To end Colombia’s violence will require the support and assistance of the international community, said Dr. Juana Garcia Duque at a recent talk hosted by the Latin American Studies Center at the Frederick S. Pardee School of Global Studies at Boston University. That talk, titled “International Cooperation and the Colombian Peace Process,” took place Dec. 8. Duque, professor of international studies at the University of Los Andes in Bogota and a former director of international cooperation for the Colombian ministry of foreign relations, spoke in Spanish, and her words were translated by BU’s Ana-Maria Reyes, associate professor of Latin American art.

“One of the biggest conflicts between the Colombian state and the guerrillas is that whenever the guerrillas have tried to be political actors, they have been largely exterminated,” Duque said. “There is no trust in the demobilization process with the state. That’s where the international community has come in.”

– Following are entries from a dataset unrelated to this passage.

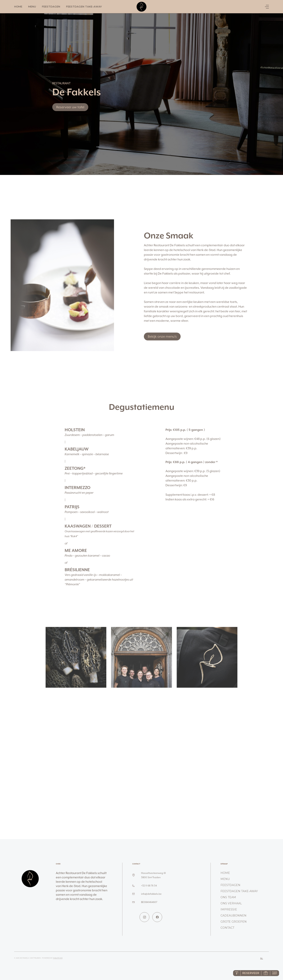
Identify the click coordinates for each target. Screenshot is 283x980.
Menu (32, 6)
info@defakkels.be (151, 894)
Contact (227, 928)
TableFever (57, 958)
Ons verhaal (231, 903)
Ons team (228, 897)
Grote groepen (234, 921)
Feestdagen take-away (84, 6)
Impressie (229, 909)
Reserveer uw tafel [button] (70, 107)
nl (261, 958)
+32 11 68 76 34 (149, 886)
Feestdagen (51, 6)
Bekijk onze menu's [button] (162, 336)
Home (18, 6)
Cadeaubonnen (234, 915)
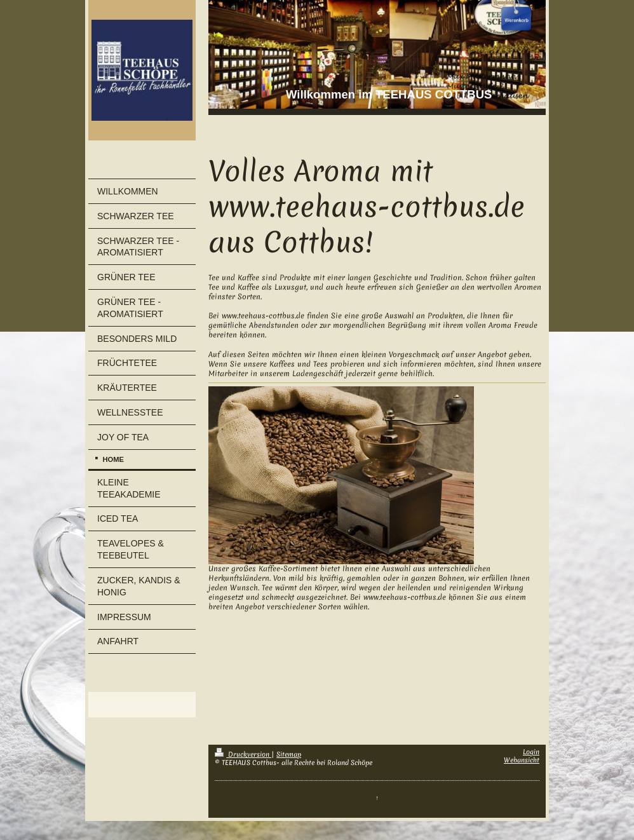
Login (531, 752)
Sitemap (288, 754)
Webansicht (522, 760)
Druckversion (243, 754)
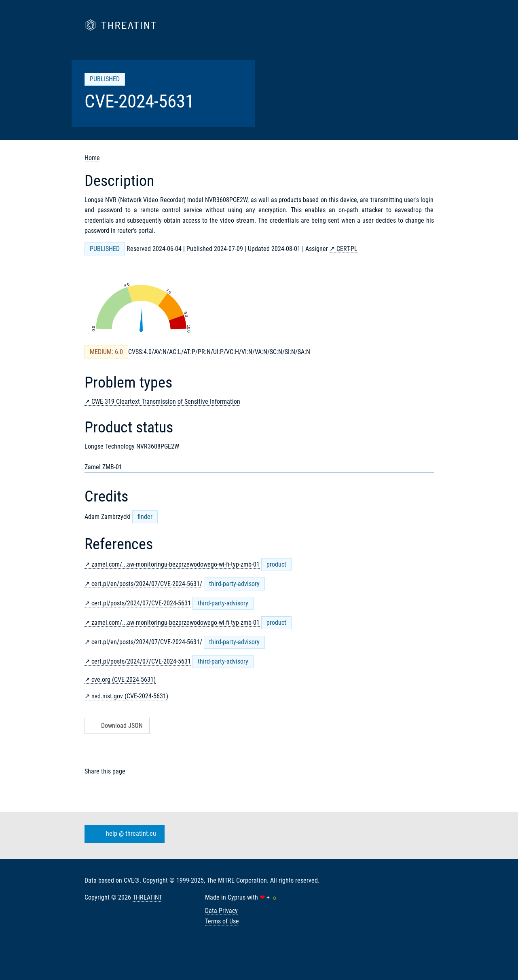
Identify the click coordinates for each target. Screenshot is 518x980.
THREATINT (147, 897)
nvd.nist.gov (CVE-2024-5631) (130, 696)
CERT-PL (347, 249)
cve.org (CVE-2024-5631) (123, 679)
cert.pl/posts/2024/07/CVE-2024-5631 (141, 603)
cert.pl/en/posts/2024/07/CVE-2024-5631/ (147, 584)
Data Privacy (221, 910)
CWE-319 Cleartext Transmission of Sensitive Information (166, 401)
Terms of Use (222, 921)
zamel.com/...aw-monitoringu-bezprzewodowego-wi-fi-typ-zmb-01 (175, 564)
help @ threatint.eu (123, 834)
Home (92, 158)
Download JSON (116, 725)
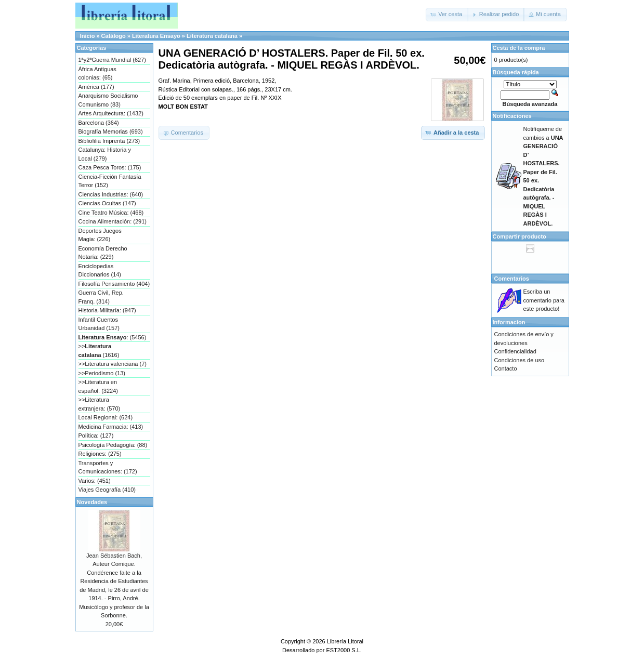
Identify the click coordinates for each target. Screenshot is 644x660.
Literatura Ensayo (156, 36)
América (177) (96, 87)
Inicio (87, 36)
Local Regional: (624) (106, 417)
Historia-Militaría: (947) (107, 310)
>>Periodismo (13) (102, 373)
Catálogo (113, 36)
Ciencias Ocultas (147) (107, 203)
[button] (447, 15)
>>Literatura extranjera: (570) (99, 404)
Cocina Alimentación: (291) (112, 221)
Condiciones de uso (519, 360)
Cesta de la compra (519, 48)
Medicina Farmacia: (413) (111, 427)
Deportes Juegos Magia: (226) (100, 235)
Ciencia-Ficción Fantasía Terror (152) (110, 181)
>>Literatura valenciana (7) (112, 364)
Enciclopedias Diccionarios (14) (100, 270)
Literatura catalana (212, 36)
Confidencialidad (515, 351)
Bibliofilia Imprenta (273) (109, 141)
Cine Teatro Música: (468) (111, 213)
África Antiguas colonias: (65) (97, 73)
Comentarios (511, 279)
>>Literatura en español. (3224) (98, 386)
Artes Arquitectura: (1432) (111, 113)
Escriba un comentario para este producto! (544, 300)
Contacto (506, 368)
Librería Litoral (345, 641)
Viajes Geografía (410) (107, 490)
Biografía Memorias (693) (111, 131)
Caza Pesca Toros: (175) (110, 167)
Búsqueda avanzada (530, 104)
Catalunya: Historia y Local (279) (105, 154)
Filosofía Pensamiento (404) (114, 284)
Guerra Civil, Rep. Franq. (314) (101, 297)
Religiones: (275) (100, 454)
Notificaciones (512, 116)
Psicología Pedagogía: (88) (113, 445)
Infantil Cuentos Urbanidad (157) (99, 324)
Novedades (92, 502)
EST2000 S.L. (344, 650)
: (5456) (112, 337)
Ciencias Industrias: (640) (111, 194)
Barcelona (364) (99, 123)
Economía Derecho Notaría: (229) (103, 253)
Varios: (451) (95, 481)
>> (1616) (99, 350)
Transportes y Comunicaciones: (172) (108, 467)
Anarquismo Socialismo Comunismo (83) (108, 100)
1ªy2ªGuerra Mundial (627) (112, 60)
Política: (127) (96, 435)
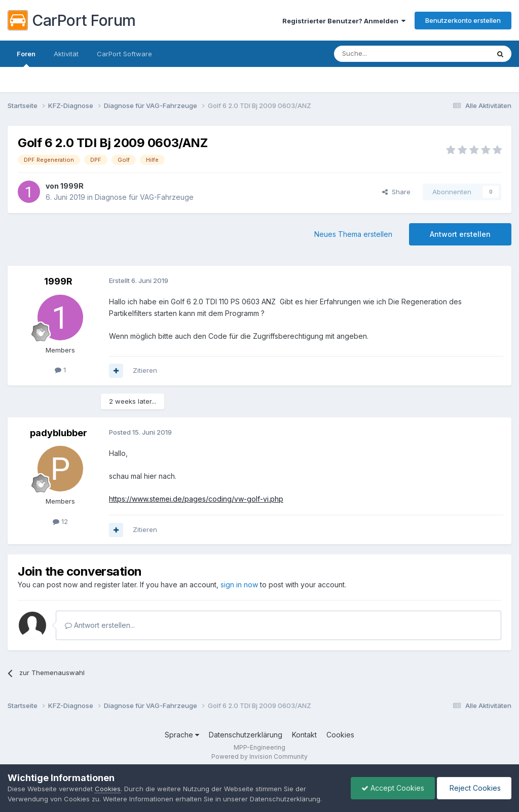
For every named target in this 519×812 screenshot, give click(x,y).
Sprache (182, 734)
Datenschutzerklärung (245, 734)
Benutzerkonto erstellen (463, 20)
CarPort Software (124, 54)
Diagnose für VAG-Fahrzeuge (144, 197)
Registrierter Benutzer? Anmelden (344, 21)
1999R (72, 186)
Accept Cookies (393, 788)
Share (396, 192)
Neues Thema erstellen (353, 234)
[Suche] (386, 54)
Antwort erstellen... (100, 625)
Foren (26, 58)
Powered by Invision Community (260, 756)
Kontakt (304, 734)
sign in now (239, 584)
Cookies (340, 734)
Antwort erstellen (460, 234)
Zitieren (145, 370)
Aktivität (66, 54)
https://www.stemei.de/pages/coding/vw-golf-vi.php (196, 499)
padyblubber (58, 433)
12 (60, 521)
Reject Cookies (474, 788)
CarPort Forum (71, 20)
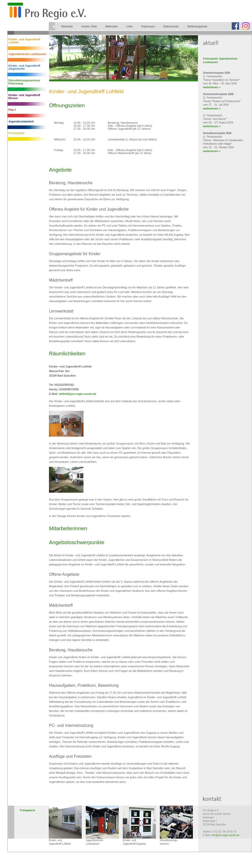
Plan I (12, 110)
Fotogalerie (27, 810)
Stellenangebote (197, 26)
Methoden (111, 26)
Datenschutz (171, 26)
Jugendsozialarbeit (21, 121)
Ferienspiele (17, 133)
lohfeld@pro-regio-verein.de (78, 394)
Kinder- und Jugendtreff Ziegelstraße (24, 67)
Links (129, 26)
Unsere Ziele (89, 26)
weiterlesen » (212, 87)
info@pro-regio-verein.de (225, 835)
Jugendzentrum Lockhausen (27, 54)
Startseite (67, 26)
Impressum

Many of the Colombian rebel groups, particularly the left wing Revolutionary Armed Forces of Colombia (FARC), are among the best-funded non-state military groups in the world. Kidnapping, extortion, and the drug trade has allowed them to prosecute war more or less continuously since 1964, while different Colombian leaders have tried a number of strategies to combat them.

“Under (2002-2010 Colombian President Alvaro) Uribe, the peace process underwent a radical transformation as the government adopted the language of terrorism to reduce the platform for negotiations,” Duque said. “The discourse of terrorism made it easy to cancel negotations by calling rebels terrorists rather than political actors.”

Currently, Colombia receives $500 million annually in international donations. The bulk of the funds comes from the U. S. and goes to the military to continue fighting rebels. But a number of changes in the last few years have brought new hope to Colombians.

“The government has been undergoing a two-part peace negotation with FARC in Oslo and Havana, building a five-point platform of agrarian reform, political participation, ending armed conflict, finding a solution to drug traffic, and the issue of victims,” Duque said. “But there is a still a fear in Colombia of the consequences of political participation.”

Additionally, there is the enormous problem of paying restitution to the millions of victims of the armed conflict. 2011’s Law of Victims places the number of Colombians harmed by the war at around 7 million, the largest number of specified victims of any transitional justice system in the world. A single year of restitution payments to victims of the Colombian armed conflict would equal the total restitution claims of very victim in the Congo.

“Out of 45 transitional justice programs studied by the Harvard Kennedy School, none were in the same scale as Colombia,” Duque said. “The expectations are so enormous they are undeliverable – and now, the U. S. and other nations are trying to back away from their donor country status.”